===== SUPPLIED PASSAGE =====

While watching the Academy Awards with my family, some unforgettable quotes were uttered, and I feel the need to share these with you as an added bonus.  During William Shatner’s cameo appearance in the monologue, he mentioned the Academy Awards, to which my girlfriend Leslie remarked, “Hang on, rewind that.  He messed up.  He said ‘Academy Awards’ instead of ‘Oscars.’”  Yes, she learned last night for the first time that the Academy Awards and the Oscars were actually one in the same.  The next best quote was from my own mother.  As they announced the nominees for Best Supporting Actor, they showed a clip from Tommy Lee Jones’ role as Congressional leader Thaddeus Stevens in Lincoln.  During the clip, my mom said, “He is an ugly Lincoln!”  No, Mom, that’s not Lincoln, that’s a congressman.

=====

YOUR TASK: Please reproduce the Academy Awards passage between "While watching the" and "that’s a congressman.", inclusive. The listing after this passage isn't needed for anything here.

===== SUPPLIED DATA =====

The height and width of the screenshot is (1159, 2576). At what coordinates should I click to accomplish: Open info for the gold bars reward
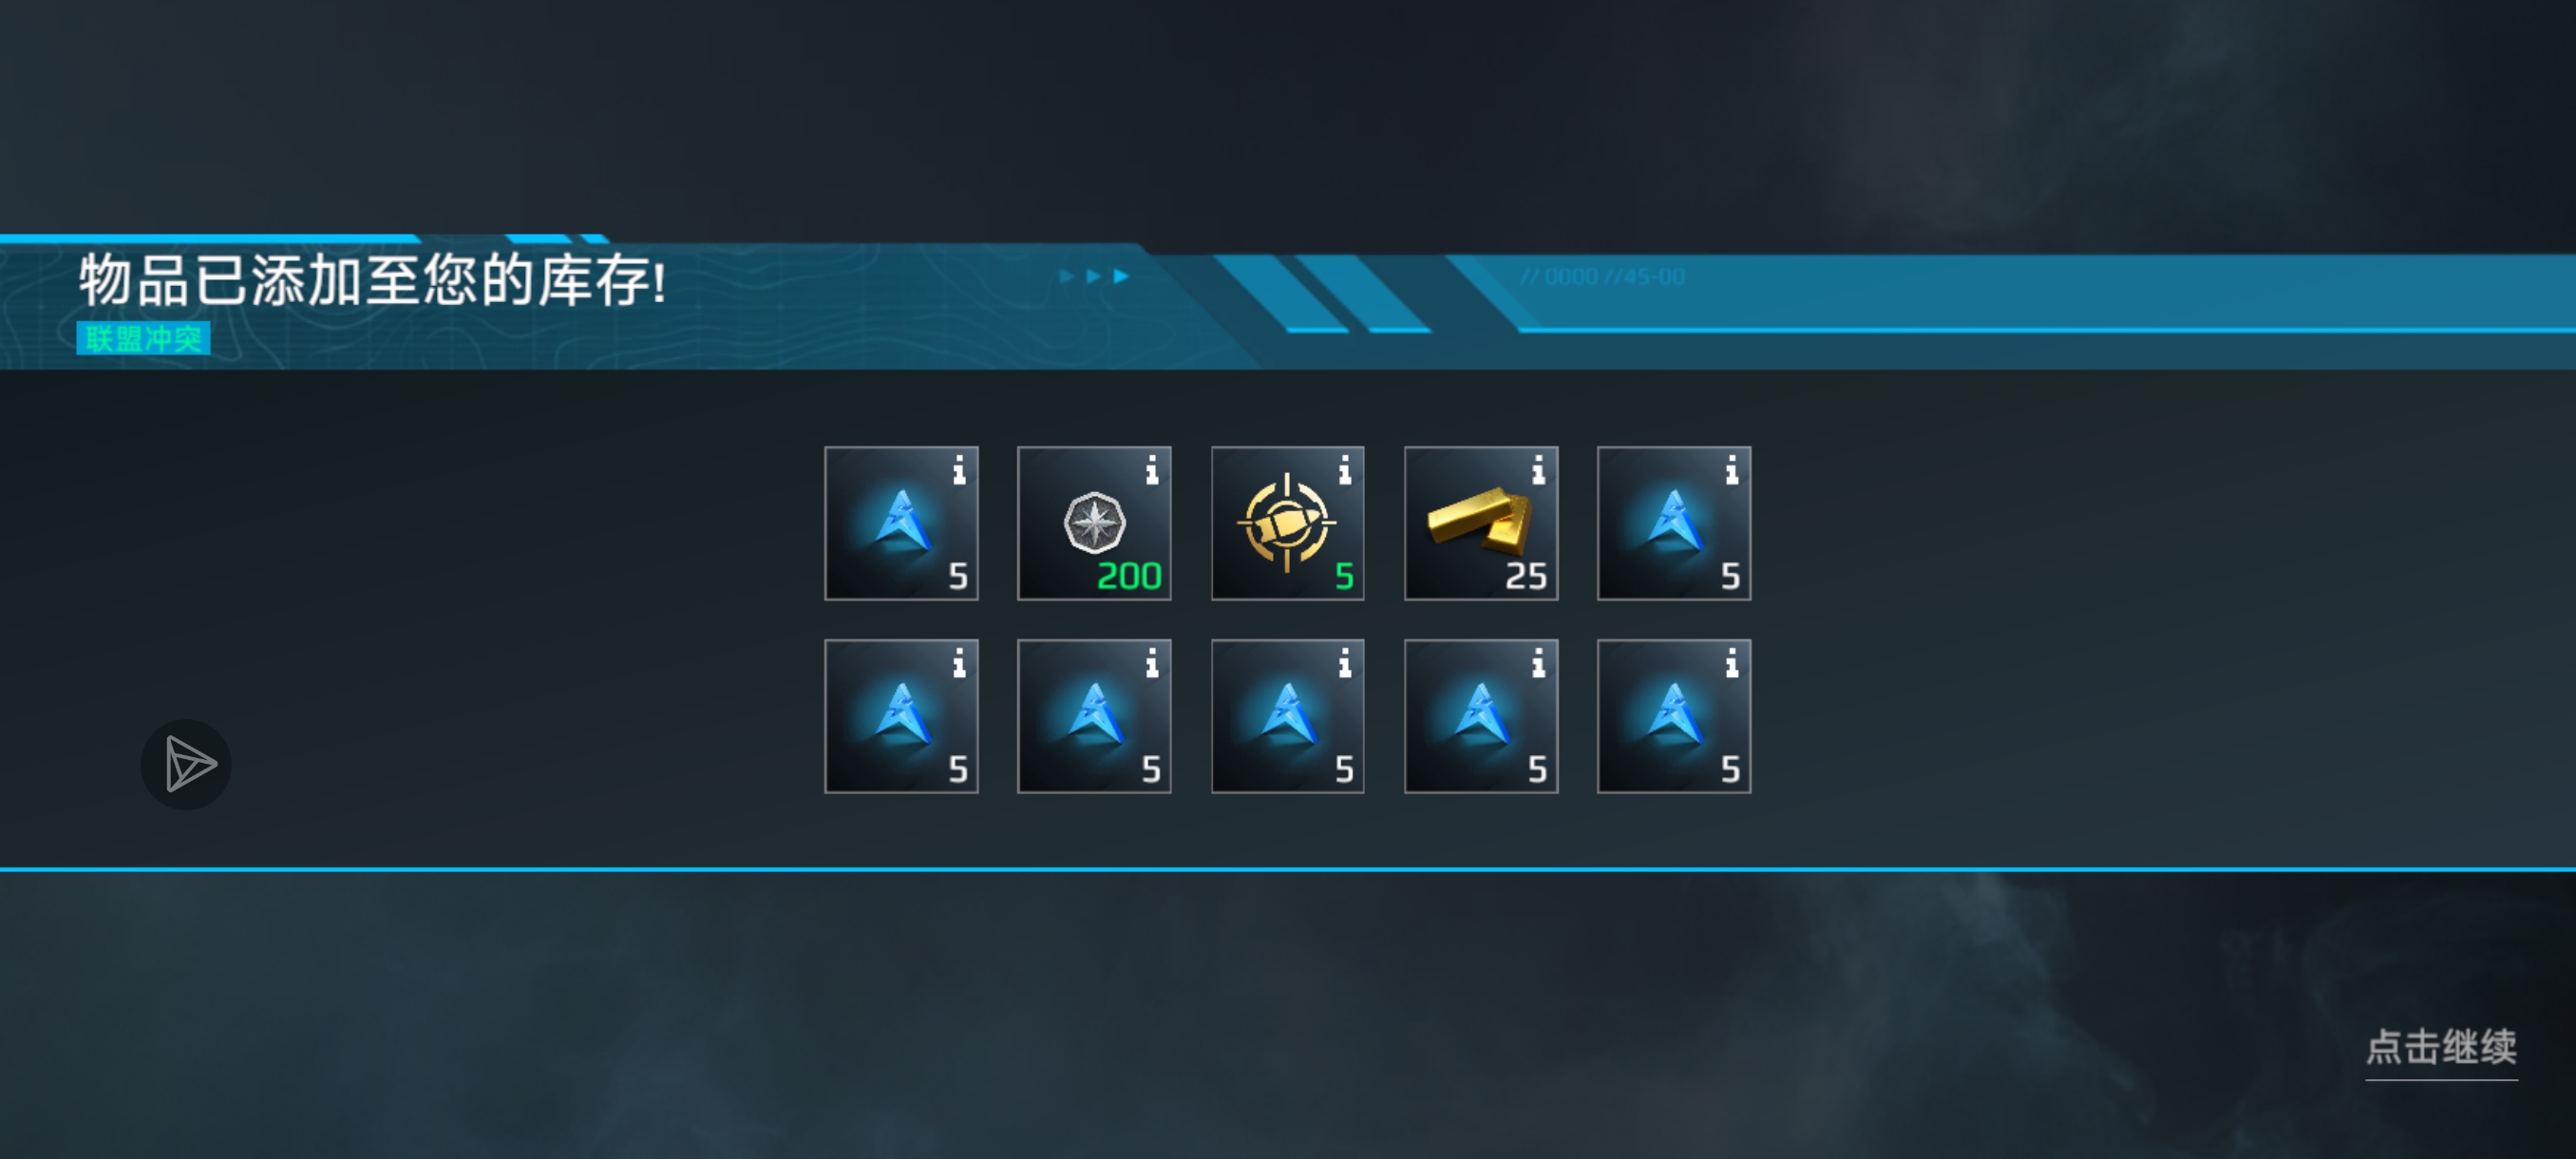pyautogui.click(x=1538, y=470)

=====

TASK RESULT:
While watching the Academy Awards with my family, some unforgettable quotes were uttered, and I feel the need to share these with you as an added bonus.  During William Shatner’s cameo appearance in the monologue, he mentioned the Academy Awards, to which my girlfriend Leslie remarked, “Hang on, rewind that.  He messed up.  He said ‘Academy Awards’ instead of ‘Oscars.’”  Yes, she learned last night for the first time that the Academy Awards and the Oscars were actually one in the same.  The next best quote was from my own mother.  As they announced the nominees for Best Supporting Actor, they showed a clip from Tommy Lee Jones’ role as Congressional leader Thaddeus Stevens in Lincoln.  During the clip, my mom said, “He is an ugly Lincoln!”  No, Mom, that’s not Lincoln, that’s a congressman.